▸ **Given entries**:
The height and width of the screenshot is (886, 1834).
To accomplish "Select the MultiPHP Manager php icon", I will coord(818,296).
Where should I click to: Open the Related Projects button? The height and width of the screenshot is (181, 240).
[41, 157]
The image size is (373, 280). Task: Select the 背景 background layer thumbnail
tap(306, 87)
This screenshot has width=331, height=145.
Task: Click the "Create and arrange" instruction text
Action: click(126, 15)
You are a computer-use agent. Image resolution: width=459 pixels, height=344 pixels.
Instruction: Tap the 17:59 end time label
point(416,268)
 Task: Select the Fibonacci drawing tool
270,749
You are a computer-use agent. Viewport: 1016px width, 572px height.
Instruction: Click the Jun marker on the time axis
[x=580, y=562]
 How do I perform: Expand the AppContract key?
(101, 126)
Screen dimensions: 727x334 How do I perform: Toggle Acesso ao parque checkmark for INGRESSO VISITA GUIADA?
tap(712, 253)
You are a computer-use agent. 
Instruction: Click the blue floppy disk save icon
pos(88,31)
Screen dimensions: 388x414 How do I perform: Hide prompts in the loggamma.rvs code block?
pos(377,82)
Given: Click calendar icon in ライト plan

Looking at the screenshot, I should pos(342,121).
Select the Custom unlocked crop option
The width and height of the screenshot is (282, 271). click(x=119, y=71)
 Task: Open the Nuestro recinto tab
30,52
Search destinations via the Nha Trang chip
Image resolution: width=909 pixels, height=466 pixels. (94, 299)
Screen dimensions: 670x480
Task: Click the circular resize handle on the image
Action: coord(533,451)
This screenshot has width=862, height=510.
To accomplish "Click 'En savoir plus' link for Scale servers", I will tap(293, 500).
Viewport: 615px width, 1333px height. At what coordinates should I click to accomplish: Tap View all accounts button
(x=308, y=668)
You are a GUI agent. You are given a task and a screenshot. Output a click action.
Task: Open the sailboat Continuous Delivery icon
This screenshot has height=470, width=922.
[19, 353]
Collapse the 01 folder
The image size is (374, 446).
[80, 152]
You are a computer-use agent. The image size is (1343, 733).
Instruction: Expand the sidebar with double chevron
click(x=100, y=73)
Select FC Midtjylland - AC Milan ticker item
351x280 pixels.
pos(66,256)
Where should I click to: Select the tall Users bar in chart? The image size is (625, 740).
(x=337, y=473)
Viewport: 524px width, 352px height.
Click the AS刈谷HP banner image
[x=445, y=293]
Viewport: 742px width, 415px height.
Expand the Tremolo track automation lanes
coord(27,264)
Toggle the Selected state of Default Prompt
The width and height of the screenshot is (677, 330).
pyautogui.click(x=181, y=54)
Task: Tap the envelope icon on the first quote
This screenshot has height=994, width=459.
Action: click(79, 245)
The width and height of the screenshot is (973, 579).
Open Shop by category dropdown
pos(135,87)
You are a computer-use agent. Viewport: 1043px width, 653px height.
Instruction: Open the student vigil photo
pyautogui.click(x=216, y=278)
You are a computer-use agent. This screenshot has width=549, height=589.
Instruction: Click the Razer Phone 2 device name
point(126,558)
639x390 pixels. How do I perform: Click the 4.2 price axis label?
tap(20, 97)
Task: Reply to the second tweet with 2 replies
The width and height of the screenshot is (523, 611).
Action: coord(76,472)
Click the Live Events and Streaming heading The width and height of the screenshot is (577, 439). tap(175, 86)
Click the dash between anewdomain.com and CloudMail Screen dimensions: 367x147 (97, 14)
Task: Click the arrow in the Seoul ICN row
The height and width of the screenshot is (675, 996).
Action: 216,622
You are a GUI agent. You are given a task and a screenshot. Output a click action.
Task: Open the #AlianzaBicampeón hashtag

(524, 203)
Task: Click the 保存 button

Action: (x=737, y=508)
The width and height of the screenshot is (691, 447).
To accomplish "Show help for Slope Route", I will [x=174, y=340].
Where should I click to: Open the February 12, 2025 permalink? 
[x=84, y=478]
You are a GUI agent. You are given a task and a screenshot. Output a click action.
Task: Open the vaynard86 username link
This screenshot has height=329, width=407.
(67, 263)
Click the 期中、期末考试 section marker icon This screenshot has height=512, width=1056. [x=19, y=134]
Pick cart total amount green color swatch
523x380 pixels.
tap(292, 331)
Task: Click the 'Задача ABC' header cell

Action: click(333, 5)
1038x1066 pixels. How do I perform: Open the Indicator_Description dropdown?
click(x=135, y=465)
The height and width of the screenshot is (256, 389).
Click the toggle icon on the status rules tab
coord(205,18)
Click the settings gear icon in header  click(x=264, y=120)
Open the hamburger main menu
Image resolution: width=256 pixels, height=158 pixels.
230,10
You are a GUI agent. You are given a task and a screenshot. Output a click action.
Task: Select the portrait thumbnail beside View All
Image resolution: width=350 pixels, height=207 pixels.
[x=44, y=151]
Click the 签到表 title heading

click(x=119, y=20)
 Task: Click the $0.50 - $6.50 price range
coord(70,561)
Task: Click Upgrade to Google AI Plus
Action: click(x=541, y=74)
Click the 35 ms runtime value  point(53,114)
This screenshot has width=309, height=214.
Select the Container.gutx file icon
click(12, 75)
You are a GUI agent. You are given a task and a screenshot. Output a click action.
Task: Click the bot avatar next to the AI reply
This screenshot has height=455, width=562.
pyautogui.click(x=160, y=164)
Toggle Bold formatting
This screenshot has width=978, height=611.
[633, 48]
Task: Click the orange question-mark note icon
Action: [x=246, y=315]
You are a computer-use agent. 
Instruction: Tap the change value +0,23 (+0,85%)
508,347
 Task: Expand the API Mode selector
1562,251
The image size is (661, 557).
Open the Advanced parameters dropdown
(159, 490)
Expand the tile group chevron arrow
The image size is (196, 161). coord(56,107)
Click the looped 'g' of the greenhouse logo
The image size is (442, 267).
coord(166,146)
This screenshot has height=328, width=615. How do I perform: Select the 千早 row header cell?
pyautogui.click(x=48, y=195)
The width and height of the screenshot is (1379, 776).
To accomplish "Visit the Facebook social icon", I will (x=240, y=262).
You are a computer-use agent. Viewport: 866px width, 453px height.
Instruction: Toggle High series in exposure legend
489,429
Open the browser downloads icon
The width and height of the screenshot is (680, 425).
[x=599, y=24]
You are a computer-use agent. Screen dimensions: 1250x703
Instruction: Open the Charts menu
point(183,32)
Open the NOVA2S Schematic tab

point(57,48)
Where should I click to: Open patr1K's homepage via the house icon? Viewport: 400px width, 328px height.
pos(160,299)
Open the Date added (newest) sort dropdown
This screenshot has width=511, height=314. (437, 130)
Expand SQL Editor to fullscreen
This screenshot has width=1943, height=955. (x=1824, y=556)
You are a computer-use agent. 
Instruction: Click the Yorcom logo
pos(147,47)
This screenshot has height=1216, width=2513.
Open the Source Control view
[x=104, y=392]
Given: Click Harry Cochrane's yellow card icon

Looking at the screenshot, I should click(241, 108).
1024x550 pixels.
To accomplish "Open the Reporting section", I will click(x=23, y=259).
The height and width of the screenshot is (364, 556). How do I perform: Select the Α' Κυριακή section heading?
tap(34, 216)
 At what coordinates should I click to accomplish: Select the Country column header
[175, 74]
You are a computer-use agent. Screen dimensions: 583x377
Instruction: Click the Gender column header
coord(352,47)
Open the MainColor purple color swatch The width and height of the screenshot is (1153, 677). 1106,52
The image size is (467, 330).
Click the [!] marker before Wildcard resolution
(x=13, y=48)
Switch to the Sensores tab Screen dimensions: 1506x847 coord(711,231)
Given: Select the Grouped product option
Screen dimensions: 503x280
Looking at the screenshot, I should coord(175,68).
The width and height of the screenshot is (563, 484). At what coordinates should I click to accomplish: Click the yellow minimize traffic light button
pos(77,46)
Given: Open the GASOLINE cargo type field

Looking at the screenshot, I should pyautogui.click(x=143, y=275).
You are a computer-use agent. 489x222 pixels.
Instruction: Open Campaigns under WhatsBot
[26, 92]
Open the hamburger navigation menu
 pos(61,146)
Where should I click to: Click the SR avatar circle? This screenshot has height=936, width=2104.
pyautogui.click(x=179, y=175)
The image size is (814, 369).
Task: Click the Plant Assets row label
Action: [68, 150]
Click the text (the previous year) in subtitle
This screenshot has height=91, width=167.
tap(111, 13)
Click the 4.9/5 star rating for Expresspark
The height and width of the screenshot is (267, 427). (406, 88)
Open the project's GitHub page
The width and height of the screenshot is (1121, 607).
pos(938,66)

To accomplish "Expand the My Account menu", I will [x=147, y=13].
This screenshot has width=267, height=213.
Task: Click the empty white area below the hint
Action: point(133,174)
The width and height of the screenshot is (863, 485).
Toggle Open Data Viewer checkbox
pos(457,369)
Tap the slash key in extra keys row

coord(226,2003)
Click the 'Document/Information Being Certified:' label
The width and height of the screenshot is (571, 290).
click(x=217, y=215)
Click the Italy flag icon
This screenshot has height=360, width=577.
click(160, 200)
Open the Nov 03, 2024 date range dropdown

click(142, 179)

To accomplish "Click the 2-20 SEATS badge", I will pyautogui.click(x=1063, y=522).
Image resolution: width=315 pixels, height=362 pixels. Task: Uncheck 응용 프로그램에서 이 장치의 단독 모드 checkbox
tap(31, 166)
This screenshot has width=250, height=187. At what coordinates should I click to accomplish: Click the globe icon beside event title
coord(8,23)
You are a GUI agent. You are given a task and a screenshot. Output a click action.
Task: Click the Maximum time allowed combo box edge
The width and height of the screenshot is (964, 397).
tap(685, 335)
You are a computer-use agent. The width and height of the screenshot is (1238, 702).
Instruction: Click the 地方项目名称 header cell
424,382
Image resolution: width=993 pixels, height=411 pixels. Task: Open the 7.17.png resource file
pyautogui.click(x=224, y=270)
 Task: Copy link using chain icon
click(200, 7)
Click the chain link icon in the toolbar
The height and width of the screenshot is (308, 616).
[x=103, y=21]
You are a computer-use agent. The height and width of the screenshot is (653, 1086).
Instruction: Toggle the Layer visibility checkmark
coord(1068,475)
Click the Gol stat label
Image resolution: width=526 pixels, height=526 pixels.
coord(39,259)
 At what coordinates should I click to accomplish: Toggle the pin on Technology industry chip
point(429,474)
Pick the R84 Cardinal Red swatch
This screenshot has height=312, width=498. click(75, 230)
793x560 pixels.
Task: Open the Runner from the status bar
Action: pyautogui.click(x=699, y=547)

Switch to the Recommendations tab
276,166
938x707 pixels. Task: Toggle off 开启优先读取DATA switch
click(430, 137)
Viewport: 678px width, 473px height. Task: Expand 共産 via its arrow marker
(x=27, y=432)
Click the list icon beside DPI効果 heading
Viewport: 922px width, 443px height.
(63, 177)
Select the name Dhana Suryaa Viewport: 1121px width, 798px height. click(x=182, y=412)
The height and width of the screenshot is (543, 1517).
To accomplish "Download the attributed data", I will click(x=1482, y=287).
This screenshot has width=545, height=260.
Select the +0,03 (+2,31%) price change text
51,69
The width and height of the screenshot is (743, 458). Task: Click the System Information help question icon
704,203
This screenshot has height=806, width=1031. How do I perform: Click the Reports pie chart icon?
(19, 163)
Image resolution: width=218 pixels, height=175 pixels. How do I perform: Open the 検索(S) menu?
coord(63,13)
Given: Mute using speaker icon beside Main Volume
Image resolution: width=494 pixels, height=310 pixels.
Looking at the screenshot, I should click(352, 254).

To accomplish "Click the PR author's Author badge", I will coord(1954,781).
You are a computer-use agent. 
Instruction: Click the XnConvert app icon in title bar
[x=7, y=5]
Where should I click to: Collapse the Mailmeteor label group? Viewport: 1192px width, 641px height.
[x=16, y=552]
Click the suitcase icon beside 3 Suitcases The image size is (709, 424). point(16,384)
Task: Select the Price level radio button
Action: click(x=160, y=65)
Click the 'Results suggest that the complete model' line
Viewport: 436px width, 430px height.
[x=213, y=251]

▸ **What this task involves**: Rewrite the lines from the one with "The width and height of the screenshot is (1379, 776)." up to and including the one with "pos(160,299)", changing "computer-use agent" to "GUI agent" and keeping everything else the same.

▸ **Response to this exercise**:
The width and height of the screenshot is (1379, 776).
To accomplish "Visit the Facebook social icon", I will (x=240, y=262).
You are a GUI agent. Viewport: 866px width, 453px height.
Instruction: Toggle High series in exposure legend
489,429
Open the browser downloads icon
The width and height of the screenshot is (680, 425).
[x=599, y=24]
You are a GUI agent. Screen dimensions: 1250x703
Instruction: Open the Charts menu
point(183,32)
Open the NOVA2S Schematic tab

point(57,48)
Where should I click to: Open patr1K's homepage via the house icon? Viewport: 400px width, 328px height.
pos(160,299)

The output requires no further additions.